0225 - Implement Stack using Queues (Easy)

Problem Link

https://leetcode.com/problems/implement-stack-using-queues

Problem Statement

Implement a last-in-first-out (LIFO) stack using only two queues. The implemented stack should support all the functions of a normal stack (push, top, pop, and empty).

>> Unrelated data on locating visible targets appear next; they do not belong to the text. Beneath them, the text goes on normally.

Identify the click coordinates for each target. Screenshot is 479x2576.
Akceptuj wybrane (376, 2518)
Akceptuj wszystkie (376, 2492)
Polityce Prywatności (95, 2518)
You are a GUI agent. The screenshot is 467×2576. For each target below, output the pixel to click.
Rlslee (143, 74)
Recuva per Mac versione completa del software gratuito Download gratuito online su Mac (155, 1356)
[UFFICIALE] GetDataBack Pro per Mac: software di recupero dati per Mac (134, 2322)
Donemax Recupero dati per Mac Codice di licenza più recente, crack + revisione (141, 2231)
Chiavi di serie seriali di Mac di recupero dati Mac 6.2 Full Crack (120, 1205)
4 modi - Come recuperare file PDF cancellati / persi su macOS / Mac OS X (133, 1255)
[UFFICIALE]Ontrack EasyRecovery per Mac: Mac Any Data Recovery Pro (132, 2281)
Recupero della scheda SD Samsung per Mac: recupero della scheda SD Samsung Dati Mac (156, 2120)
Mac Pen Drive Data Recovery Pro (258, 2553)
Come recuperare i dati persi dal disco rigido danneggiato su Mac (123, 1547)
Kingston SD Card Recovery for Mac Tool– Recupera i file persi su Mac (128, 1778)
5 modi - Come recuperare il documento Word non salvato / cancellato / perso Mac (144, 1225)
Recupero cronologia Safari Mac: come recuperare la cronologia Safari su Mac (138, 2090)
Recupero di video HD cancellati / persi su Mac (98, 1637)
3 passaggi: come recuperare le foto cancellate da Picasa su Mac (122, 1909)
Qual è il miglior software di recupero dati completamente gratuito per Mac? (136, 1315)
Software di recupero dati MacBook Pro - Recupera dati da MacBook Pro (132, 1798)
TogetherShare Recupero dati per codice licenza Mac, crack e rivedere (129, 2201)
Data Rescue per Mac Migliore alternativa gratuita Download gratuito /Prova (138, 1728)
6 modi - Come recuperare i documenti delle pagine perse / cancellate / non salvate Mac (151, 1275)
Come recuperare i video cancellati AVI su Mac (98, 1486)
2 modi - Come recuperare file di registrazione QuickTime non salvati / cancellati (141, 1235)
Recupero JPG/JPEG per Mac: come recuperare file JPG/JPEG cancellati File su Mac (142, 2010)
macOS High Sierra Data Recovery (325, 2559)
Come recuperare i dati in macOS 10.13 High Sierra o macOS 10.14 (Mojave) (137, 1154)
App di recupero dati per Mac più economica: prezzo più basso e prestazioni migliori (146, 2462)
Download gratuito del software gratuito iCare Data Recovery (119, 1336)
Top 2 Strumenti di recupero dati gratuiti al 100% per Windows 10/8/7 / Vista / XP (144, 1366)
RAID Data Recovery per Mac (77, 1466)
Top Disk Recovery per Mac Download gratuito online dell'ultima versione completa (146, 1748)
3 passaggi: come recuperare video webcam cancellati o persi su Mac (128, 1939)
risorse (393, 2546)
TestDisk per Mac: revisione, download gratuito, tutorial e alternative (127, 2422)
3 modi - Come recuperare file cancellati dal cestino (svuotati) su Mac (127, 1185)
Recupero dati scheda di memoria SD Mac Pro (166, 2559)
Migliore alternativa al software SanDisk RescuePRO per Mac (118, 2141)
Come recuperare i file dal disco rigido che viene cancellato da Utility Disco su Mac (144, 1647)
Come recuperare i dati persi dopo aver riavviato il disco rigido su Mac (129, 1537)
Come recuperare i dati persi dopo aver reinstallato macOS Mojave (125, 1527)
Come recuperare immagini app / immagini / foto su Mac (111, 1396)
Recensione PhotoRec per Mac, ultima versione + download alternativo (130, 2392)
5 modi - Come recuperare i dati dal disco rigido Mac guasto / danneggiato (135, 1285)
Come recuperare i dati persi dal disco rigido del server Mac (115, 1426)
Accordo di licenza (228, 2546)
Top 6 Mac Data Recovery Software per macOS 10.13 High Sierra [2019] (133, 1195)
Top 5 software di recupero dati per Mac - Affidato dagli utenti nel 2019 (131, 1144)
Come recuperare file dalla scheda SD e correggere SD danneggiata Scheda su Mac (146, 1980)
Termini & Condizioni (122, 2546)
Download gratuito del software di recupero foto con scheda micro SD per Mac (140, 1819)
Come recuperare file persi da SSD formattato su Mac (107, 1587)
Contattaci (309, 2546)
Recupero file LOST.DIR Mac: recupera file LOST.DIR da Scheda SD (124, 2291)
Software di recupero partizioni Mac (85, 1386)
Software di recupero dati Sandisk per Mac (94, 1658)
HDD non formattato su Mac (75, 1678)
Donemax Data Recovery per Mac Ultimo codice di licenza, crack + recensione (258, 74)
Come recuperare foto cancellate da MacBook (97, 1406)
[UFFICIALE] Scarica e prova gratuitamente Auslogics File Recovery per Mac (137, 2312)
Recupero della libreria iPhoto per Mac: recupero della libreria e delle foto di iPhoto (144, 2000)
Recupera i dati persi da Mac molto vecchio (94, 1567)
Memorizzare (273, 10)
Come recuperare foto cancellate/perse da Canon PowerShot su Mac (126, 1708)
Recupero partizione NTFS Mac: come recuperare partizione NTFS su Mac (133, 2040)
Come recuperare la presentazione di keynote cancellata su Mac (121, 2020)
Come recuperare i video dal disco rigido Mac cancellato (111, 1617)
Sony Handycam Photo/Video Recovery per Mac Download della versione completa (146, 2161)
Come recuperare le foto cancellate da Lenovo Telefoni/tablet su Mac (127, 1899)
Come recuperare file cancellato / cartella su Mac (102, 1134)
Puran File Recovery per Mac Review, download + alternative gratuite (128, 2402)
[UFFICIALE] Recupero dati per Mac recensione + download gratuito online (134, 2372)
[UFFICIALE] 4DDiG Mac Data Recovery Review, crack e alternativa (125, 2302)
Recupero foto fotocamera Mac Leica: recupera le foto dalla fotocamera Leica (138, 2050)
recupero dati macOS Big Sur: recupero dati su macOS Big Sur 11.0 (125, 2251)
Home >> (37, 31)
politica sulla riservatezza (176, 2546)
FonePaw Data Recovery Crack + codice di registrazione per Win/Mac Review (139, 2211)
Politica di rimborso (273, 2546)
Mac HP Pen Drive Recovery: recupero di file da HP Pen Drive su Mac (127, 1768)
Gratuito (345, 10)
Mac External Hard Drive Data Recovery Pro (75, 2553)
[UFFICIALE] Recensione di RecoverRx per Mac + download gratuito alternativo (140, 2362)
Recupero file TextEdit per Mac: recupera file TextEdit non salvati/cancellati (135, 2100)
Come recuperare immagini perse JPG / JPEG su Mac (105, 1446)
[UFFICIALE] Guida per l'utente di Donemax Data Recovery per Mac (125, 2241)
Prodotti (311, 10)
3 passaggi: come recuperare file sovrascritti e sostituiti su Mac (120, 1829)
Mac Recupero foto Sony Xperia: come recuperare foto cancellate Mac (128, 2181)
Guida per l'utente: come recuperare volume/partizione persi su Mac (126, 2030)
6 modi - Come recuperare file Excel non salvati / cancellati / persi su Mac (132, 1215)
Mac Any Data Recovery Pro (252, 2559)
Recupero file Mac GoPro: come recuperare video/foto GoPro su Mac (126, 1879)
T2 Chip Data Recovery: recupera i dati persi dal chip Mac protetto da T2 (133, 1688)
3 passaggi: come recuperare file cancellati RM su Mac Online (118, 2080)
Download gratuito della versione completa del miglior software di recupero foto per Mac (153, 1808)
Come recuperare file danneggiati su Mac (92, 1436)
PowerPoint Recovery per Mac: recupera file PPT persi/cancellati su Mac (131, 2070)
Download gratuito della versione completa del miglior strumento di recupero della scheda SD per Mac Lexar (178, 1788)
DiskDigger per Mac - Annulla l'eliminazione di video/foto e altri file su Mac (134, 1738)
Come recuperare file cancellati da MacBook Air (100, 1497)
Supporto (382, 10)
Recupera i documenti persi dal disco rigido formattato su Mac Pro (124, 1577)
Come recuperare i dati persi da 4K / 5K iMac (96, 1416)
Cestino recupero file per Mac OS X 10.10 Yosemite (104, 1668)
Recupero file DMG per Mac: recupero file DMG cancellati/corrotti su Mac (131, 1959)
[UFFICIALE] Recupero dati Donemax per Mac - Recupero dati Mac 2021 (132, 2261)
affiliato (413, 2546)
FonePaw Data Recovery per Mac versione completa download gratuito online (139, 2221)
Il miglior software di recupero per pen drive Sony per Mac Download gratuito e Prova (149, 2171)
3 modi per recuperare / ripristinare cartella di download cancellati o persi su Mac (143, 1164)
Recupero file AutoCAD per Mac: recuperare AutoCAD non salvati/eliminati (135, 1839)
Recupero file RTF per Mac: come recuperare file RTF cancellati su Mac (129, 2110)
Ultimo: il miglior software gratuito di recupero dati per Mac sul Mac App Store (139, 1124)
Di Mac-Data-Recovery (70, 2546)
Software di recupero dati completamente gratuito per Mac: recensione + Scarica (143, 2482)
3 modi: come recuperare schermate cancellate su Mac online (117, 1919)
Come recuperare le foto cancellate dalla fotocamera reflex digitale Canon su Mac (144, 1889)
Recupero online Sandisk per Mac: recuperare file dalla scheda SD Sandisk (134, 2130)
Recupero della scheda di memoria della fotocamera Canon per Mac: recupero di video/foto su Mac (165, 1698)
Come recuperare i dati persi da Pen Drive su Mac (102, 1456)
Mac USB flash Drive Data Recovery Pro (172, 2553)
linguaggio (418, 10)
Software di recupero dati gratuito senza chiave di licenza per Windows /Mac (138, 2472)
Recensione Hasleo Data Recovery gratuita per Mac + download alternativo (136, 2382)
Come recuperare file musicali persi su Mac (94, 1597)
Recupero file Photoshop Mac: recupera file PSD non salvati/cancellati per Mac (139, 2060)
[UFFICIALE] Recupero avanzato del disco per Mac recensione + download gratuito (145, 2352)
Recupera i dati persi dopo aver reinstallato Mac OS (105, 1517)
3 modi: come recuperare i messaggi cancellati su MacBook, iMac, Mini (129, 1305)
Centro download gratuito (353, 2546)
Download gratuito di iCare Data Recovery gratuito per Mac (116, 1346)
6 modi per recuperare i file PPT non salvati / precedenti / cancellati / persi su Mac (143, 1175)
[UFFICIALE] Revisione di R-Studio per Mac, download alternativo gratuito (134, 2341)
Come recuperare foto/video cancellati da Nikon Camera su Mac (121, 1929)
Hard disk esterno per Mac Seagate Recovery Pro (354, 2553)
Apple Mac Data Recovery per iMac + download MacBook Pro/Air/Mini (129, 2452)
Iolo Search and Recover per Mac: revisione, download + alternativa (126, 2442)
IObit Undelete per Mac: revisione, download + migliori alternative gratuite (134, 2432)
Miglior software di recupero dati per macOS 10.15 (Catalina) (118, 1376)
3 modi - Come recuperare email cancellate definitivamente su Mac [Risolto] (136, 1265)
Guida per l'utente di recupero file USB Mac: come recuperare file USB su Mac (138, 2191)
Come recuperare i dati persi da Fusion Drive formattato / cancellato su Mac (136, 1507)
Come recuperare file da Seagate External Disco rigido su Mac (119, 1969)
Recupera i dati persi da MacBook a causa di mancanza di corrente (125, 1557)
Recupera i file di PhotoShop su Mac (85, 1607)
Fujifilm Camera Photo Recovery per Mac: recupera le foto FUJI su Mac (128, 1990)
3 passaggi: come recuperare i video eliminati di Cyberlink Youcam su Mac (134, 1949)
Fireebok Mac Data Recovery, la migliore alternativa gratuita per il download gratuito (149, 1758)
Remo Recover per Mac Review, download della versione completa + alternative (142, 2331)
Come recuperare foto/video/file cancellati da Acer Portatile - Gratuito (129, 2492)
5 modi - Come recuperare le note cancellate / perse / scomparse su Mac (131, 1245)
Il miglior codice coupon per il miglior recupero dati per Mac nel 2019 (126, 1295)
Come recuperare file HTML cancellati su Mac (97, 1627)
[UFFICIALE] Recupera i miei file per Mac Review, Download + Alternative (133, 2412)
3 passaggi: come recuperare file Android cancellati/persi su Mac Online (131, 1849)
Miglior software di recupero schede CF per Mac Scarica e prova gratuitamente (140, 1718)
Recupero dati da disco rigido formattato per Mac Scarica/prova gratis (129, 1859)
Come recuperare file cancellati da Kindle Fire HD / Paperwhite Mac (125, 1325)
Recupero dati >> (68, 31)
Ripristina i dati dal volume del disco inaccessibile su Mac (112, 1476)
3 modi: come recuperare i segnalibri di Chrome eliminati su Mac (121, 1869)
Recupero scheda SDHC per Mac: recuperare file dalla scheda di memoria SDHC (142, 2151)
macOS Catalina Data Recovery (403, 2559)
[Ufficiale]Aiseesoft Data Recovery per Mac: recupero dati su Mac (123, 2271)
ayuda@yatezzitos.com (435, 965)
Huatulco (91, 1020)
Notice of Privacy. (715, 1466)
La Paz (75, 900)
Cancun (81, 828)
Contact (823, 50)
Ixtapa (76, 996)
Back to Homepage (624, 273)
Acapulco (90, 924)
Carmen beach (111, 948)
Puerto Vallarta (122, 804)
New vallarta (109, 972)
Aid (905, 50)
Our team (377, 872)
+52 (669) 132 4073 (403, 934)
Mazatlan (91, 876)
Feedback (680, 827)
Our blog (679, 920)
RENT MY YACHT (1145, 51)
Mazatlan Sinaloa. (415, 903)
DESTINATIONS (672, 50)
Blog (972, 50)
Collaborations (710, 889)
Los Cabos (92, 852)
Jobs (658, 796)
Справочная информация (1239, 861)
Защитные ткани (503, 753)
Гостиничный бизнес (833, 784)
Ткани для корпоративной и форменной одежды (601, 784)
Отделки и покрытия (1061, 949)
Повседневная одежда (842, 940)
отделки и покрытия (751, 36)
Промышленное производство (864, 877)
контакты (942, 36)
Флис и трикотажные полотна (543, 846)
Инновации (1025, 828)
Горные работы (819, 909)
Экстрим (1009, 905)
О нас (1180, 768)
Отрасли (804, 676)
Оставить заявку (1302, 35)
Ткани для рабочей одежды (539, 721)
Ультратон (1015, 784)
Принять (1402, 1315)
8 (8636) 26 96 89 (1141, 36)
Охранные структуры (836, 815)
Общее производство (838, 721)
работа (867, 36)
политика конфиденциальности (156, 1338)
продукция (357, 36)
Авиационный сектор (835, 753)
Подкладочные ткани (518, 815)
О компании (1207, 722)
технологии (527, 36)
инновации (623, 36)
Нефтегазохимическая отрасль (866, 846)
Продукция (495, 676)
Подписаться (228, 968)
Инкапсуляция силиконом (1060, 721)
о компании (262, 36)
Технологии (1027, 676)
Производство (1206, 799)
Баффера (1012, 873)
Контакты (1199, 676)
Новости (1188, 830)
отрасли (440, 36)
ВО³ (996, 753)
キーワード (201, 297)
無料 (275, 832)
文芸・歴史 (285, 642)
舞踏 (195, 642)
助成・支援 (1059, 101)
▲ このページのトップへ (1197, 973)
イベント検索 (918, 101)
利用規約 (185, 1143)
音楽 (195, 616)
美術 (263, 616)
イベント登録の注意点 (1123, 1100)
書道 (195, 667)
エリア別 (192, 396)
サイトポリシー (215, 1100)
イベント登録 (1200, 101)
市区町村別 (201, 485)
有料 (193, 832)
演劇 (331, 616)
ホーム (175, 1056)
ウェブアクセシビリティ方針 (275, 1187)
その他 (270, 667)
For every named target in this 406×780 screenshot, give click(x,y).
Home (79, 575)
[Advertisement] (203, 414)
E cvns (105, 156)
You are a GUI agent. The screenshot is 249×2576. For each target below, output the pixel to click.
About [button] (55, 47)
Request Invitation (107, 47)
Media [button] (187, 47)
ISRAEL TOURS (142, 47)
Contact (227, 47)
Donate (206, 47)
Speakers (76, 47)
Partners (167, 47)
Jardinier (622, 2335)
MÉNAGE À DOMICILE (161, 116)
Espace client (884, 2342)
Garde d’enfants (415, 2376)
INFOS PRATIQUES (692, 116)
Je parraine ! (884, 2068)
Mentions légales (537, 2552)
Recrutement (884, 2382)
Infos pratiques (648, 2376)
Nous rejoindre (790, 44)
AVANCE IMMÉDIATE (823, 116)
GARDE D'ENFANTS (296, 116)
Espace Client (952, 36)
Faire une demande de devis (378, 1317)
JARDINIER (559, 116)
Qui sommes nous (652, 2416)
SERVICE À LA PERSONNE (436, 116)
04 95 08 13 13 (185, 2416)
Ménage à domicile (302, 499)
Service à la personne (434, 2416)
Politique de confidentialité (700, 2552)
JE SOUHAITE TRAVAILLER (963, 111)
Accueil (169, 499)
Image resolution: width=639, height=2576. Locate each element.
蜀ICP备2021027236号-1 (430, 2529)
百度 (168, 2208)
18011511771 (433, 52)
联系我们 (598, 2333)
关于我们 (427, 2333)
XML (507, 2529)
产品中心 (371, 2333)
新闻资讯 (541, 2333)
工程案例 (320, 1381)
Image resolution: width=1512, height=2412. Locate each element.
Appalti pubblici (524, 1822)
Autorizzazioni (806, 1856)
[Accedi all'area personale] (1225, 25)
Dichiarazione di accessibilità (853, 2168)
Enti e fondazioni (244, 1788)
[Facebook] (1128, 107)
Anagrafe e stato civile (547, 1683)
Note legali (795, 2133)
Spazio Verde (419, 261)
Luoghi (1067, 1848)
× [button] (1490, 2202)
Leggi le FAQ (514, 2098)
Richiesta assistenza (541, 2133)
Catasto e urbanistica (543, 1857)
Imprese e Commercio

Implement the MyStack class:

• void push(int x) Pushes element x to the top of the stack.
• int pop() Removes the element on the top of the stack and returns it.
• int top() Returns the element on the top of the stack.
• boolean empty() Returns true if the stack is empty, false otherwise.

Notes:

• You must use only standard operations of a queue, which means that only push to back, peek/pop from front, size and is empty operations are valid.
• Depending on your language, the queue may not be supported natively. You may simulate a queue using a list or deque (double-ended queue) as long as you use only a queue's standard operations.

Example 1:

Input
["MyStack", "push", "push", "top", "pop", "empty"]
[[], [1], [2], [], [], []]
Output
[null, null, null, 2, 2, false]

Explanation
MyStack myStack = new MyStack();
myStack.push(1);
myStack.push(2);
myStack.top(); // return 2
myStack.pop(); // return 2
myStack.empty(); // return False

Constraints:

• 1 <= x <= 9
• At most 100 calls will be made to push, pop, top, and empty.
• All the calls to pop and top are valid.

Approach 1: 2 Queues

We can push all elements to one queue. For pop and top function, we move first $n - 1$ elements to another queue. What's left would be the top element. For pop function, we pop the top element as well and swap the queue.

Written by @wkw

class MyStack {
public:
    queue<int> q1, q2;
    MyStack() { }

    void push(int x) {
        q1.push(x);
    }

    int pop() {
        while (q1.size() > 1) {
            int x = q1.front();
            q1.pop();
            q2.push(x);
        }
        int res = q1.front();
        q1.pop();
        swap(q1, q2);
        return res;
    }

    int top() {
        while (q1.size() > 1) {
            int x = q1.front();
            q1.pop();
            q2.push(x);
        }
        return q1.front();
    }

    bool empty() {
        return q1.empty();
    }
};

/**
 * Your MyStack object will be instantiated and called as such:
 * MyStack* obj = new MyStack();
 * obj->push(x);
 * int param_2 = obj->pop();
 * int param_3 = obj->top();
 * bool param_4 = obj->empty();
 */

Approach 2: 1 Queue

For every push, we simply make the order backwards for push function. For pop() and top(), we can use front() to get the top element and return it.

Written by @wkw

class MyStack {
public:
    queue<int> q1;
    MyStack() { }

    void push(int x) {
        q1.push(x);
        for (int i = 1; i < q1.size(); i++) {
            q1.push(q1.front());
            q1.pop();
        }
    }

    int pop() {
        int x = q1.front(); q1.pop();
        return x;
    }

    int top() {
        return q1.front();
    }

    bool empty() {
        return q1.empty();
    }
};

/**
 * Your MyStack object will be instantiated and called as such:
 * MyStack* obj = new MyStack();
 * obj->push(x);
 * int param_2 = obj->pop();
 * int param_3 = obj->top();
 * bool param_4 = obj->empty();
 */